Those affected by sexual violence in the Catholic Church have turned to politicians with a cry for help. In an open letter to be published on Wednesday and in advance of the Süddeutsche Zeitung is available, several representatives of the Alliance for Affected Persons are particularly critical of the procedure for paying recognition benefits by the Catholic Church.
The authors call for state supervision of the Independent Commission (UKA), which recently decides on the award and the amount of benefits. In the event of a conflict, the regulation of the compensation must be checked by a neutral state ombudsman and clarified in an independent judiciary. Those affected must also be granted the right to network and self-organization in the form of a financed umbrella organization, demand the 24 signatories. Among them are Matthias Katsch, spokesman for the “Eckiger Tisch” initiative, Jens Windel from the Hildesheim Affected Initiative, the two former Cologne Advisory Councils Patrick Bauer and Karl Hauke and the Munich affected Agnes Wich.
The current procedure has only existed since January, the bishops had agreed in September 2020 on significantly higher recognition benefits.

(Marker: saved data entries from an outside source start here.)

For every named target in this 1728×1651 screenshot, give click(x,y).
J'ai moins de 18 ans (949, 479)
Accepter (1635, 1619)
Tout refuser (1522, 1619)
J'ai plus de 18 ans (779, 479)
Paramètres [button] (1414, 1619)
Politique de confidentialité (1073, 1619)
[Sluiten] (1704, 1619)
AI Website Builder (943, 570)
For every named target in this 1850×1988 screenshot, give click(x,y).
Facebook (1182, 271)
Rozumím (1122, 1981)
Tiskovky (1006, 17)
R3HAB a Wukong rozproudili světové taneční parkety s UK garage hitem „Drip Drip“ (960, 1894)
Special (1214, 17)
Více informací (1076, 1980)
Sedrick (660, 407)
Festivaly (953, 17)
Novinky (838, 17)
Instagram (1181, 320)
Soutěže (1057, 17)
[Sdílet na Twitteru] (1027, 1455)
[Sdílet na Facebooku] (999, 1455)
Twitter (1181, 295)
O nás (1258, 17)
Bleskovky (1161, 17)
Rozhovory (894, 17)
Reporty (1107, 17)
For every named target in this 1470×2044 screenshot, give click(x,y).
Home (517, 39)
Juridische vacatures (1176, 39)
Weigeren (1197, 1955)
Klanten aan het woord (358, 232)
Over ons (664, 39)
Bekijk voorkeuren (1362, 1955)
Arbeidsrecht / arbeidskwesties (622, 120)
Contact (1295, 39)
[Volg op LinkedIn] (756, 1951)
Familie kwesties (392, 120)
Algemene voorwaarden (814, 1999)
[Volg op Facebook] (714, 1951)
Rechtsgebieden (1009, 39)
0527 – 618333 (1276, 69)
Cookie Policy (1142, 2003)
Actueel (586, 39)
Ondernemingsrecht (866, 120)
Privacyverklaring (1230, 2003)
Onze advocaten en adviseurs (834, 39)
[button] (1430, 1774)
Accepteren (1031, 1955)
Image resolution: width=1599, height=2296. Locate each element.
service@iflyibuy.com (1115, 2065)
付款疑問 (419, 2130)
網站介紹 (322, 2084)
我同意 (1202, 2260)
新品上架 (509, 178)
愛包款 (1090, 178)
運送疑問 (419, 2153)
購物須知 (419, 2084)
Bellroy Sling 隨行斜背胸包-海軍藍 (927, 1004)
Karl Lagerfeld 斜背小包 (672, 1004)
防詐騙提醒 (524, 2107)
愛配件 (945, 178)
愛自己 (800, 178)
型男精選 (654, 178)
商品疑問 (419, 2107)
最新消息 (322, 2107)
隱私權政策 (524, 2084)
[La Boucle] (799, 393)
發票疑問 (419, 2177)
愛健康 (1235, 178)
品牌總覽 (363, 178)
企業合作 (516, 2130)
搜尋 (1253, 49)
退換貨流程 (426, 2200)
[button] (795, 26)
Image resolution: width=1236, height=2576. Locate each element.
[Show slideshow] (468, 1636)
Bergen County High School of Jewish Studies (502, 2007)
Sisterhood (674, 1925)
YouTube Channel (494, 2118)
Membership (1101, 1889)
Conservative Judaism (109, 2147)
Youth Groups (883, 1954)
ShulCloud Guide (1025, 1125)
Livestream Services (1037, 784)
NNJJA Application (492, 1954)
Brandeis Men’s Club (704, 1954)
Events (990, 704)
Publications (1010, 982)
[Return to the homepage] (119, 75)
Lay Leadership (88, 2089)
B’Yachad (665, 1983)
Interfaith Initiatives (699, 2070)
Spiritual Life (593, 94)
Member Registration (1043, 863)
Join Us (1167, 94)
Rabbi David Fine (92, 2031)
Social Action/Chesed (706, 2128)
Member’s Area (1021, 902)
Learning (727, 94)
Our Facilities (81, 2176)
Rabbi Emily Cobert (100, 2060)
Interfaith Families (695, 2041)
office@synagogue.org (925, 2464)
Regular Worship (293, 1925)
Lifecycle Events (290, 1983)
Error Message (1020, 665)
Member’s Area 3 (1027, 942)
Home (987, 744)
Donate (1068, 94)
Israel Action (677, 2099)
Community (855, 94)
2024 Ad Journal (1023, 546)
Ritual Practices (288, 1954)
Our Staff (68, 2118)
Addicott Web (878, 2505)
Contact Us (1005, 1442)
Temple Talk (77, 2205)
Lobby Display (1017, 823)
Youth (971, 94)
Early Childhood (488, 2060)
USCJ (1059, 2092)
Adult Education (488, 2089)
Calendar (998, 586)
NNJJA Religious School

Until then, the Bishops’ Conference had usually recommended up to 5,000 euros per case. The UKA, a committee of external experts that works independently of the bishops, now decides on the new amounts. It should be based on the judgments of state courts, which would mean sums of up to 50,000 euros, the bishops had said.
There are hardly any five-digit sums
“That is completely wrong,” write those affected. “For never before had a court had to judge such monstrous crimes in general and also committed by priests.” In reality, the UKA would hardly approve five-digit sums. The application process is also secret: the victims are neither heard nor have they seen the files to find out which criteria the UKA uses to make a decision. “The very different payments remain incomprehensible for each individual.”
Jens Windel and Patrick Bauer had already asked the bishops to stop the recognition process in June. Now those affected turn directly to the Federal President, the Chancellor and the Chancellor candidates from the Union, SPD and Greens.
They are forced to take the path of recognition because they would already fail under civil law at the first hurdle – the statute of limitations, argue the parties concerned. This is exactly what they now perceive as a mockery: For decades, the church has not adhered to secular law and trampled human dignity – but now it is making use of secular law with a view to limitation periods.
As a corporation under public law, the Catholic Church did not offer the guarantee it required of complying with the applicable state law for years, write those concerned. “Because the church and politics systematically ignore the disregard of the Basic Law and Canon Law, their responsibility lies with us former children.”